Deine Aufgaben –
[1] Was für ein Fähnchen hat sich Ströbele im Interview über Nationalsymbole bei der Fußballeuropameisterschaft in Kreuzberg geben lassen?
[2] Schreib das Interview mit Ströbele über Nationalsymbole weiter, direkt im Anschluss an den letzten Satz.

Ausgewählter Textauszug –
Dem Grünen-Politiker Hans-Christian Ströbele verursacht die Betonung nationaler Symbole ein "unwohles Gefühl in der Magengegend". Das gehe ihm nicht nur in Deutschland so, auch in den USA oder Frankreich entwickele er ähnliche Gefühle. Ihm liege daran, das im Ausland existierende Bild der sympathischen und friedliebenden Deutschen noch mehr zu pflegen. Die deutschen Militäreinsätze sehe er aus diesem Grund kritisch, betonte Ströbele.

Hans-Christian Ströbele im Gespräch mit Jochen Spengler |
    Spengler: Normalerweise sind Völker stolz auf ihre Symbole, auf Nationalhymne oder Flagge - normalerweise. Doch die deutsche Geschichte mit millionenfachem Mord während der Nazi-Herrschaft ist eben nicht normal. In den 60er, 70er und 80er Jahren waren patriotische Bekundungen nicht nur bei den westdeutschen Linken, sondern bei einem Großteil der deutschen Öffentlichkeit verpönt. Bundespräsident Gustav Heinemann antwortete auf die Frage, ob er Deutschland liebe, "ich liebe keine Staaten, ich liebe meine Frau". Eine erste patriotische Welle durchflutete Deutschland dann 1989 beim Fall der Mauer.

    Endgültigen Durchbruch brachte die Fußballweltmeisterschaft vor zwei Jahren. Das schwarz-rot-goldene Fahnenmeer in Städten und Stadien war unübersehbar. Deutschland findet zu einem gesunden Nationalbewusstsein, hieß es im In- und Ausland.

    Man darf also wieder Flagge zeigen. So heißt auch eine Ausstellung, die heute vom Bundespräsidenten in Bonn eröffnet wird: "Die Deutschen und ihre Nationalsymbole".

    Heutzutage findet man wie gesagt anders als in den 60er und 70er Jahren nur wenige Mitbürger, die Probleme mit den Nationalsymbolen haben. Ein Exemplar dieser seltenen Spezies ist jetzt in Berlin im Deutschlandfunk-Studio: Hans-Christian Ströbele, der Bundestagsabgeordnete der Grünen. Guten Tag, Herr Ströbele.

    Ströbele: Ja, guten Tag.

    Spengler: "Flagge zeigen". Besitzen Sie überhaupt eine, einen Wimpel oder irgendetwas anderes schwarz-rot-goldenes?

    Ströbele: Nein, eigentlich nicht, aber ich habe mir bei der letzten Fußballeuropameisterschaft in Kreuzberg ein Fähnchen geben lassen, auf dem auf der einen Seite die türkische Flagge ist und auf der anderen Seite die deutschen Farben. Das ist ganz nett.

    Spengler: Warum keine ganz deutsche Fahne? Warum zeigen Sie keine Flagge?

    Ströbele: Natürlich sehe ich das. Am Deutschen Bundestag, am Reichstagsgebäude wehen jeden Tag immer neu die Flaggen und da kann man auch sehen, ob nun Volkstrauertag ist oder so etwas, aber da habe ich eigentlich auch nichts dagegen. Aber als das während der Fußballweltmeisterschaft überall und in Massen, an Autos, in Gärten und an Balkonen und überall zu sehen war, habe ich mich doch etwas unwohl gefühlt.

Rohdaten –
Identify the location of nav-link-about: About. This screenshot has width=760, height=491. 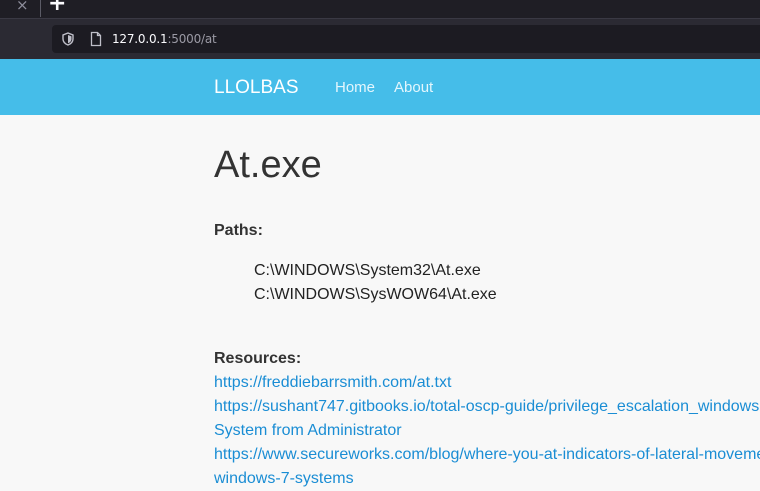
(414, 88).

Die Lösungen –
[1] Ein Fähnchen mit der türkischen Flagge auf der einen Seite und den deutschen Farben auf der anderen.

[2]
    Spengler: Warum?

    Ströbele: Das nationale Raushängen passte nicht. Da hatte ich ein unwohles Gefühl in der Magengegend.

    Spengler: Können Sie das genauer beschreiben? Warum unwohl?

    Ströbele: Weil das doch ein bisschen erinnert an nationale Überbetonung, an nationalistische Tendenzen. Ich mag das übrigens auch nicht, wenn ich das in anderen Ländern sehe, beispielsweise in den USA, in denen ja in vielen Vorgärten solche Fahnen zu sehen sind, aber natürlich US-Fahnen.

    Spengler: Das stört Sie dann also auch, wenn ich sage jetzt mal andere als die Amerikaner, die Briten oder die Franzosen ihre Fahne schwenken?

    Ströbele: Ja. Da fehlt mir so ein bisschen das Verständnis. Auch wenn die Briten "God save the Queen" im Kino singen oder bei allen möglichen Gelegenheiten und dann aufstehen, das kann ich nicht richtig mitfühlen.

    Spengler: Sind Sie ein heimatloser Geselle, Herr Ströbele?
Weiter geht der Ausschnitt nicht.